EXERCISE:
Please copy out all lines of the entries that contain the word "agent".

(INPUT MATERIAL Opens)

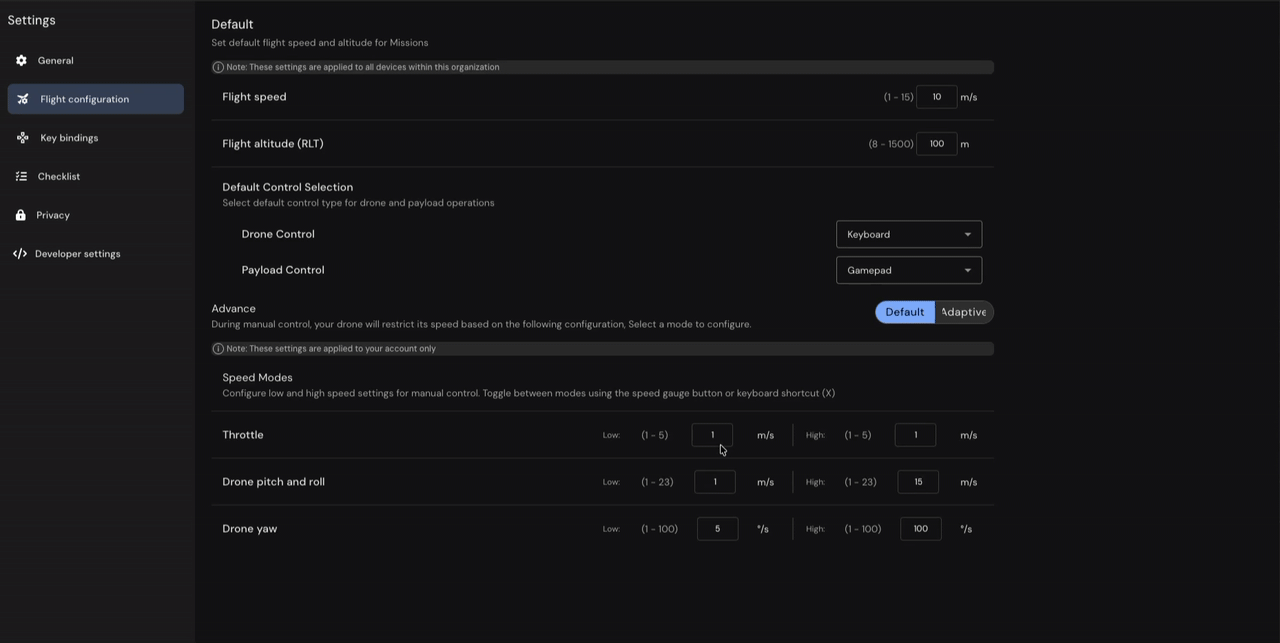Open the Drone Control dropdown

click(908, 234)
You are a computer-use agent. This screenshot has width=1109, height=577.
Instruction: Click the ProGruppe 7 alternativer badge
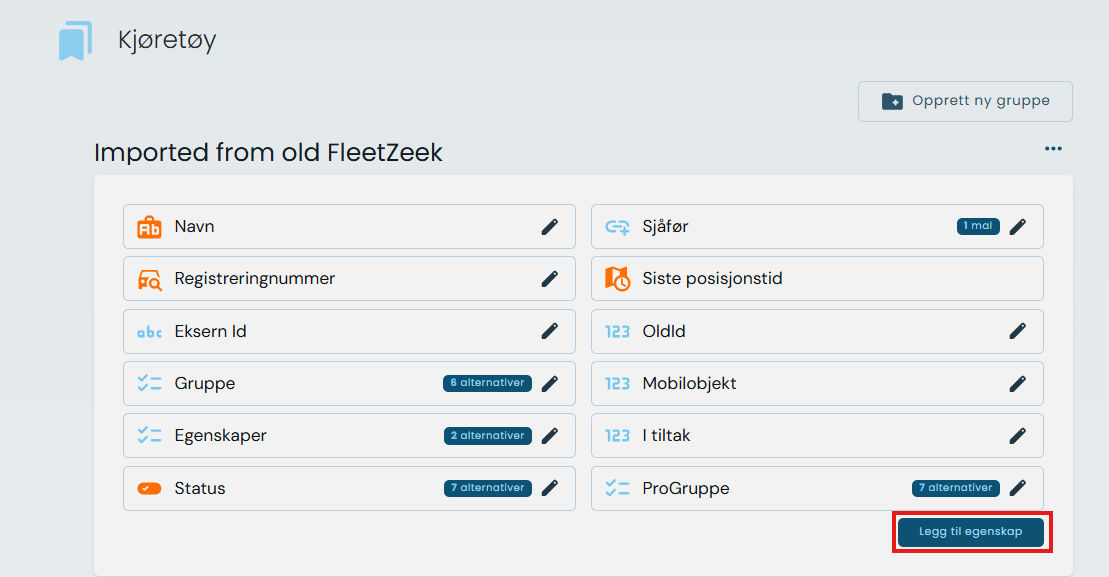pyautogui.click(x=956, y=488)
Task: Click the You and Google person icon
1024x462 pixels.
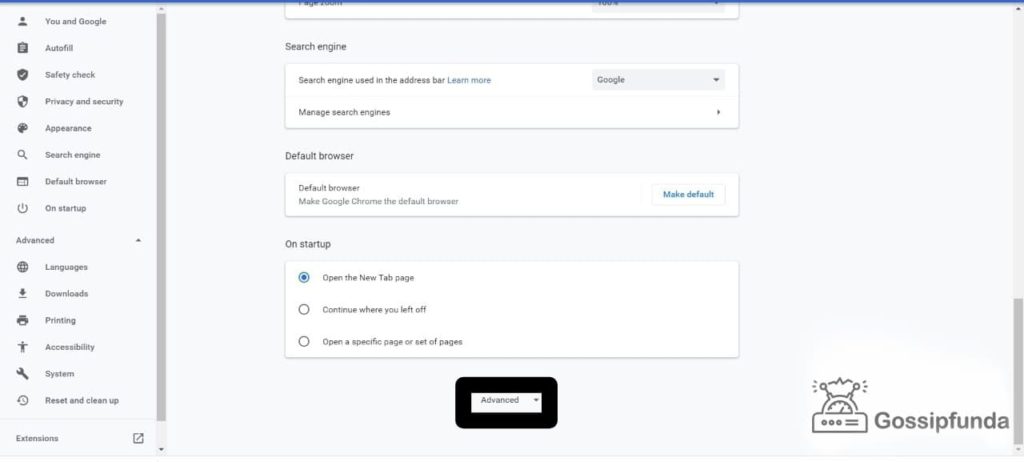Action: (x=23, y=22)
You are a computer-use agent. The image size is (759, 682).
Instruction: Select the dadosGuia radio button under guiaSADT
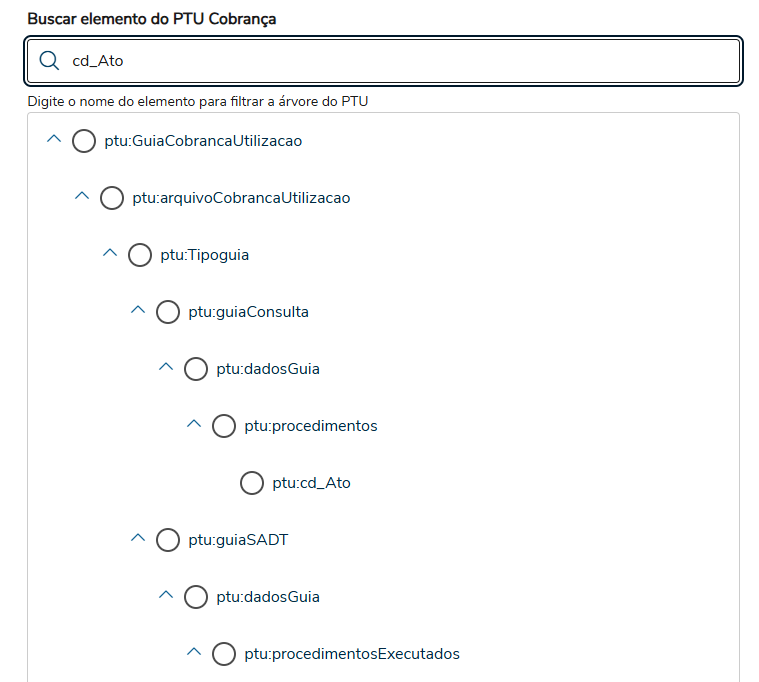coord(196,597)
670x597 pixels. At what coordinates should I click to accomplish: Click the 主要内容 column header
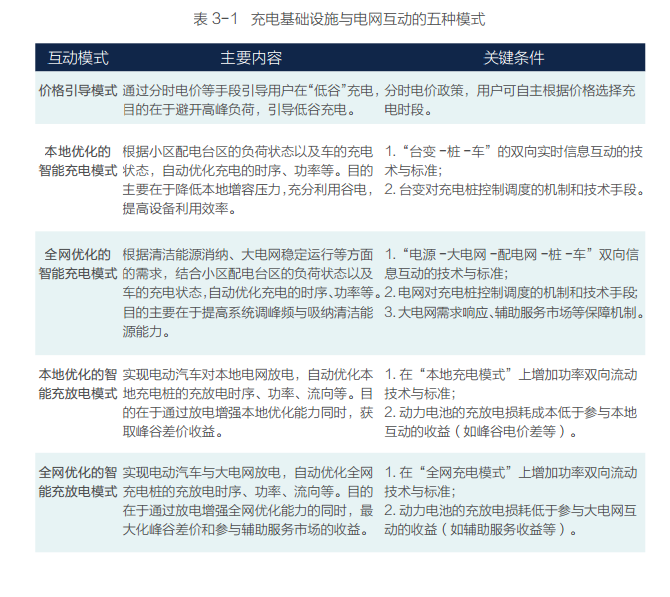coord(251,58)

(INPUT MATERIAL Closes)

ANSWER SECTION:
You are a computer-use agent. This screenshot has width=1109, height=577.
You are a computer-use agent. The image size is (759, 682).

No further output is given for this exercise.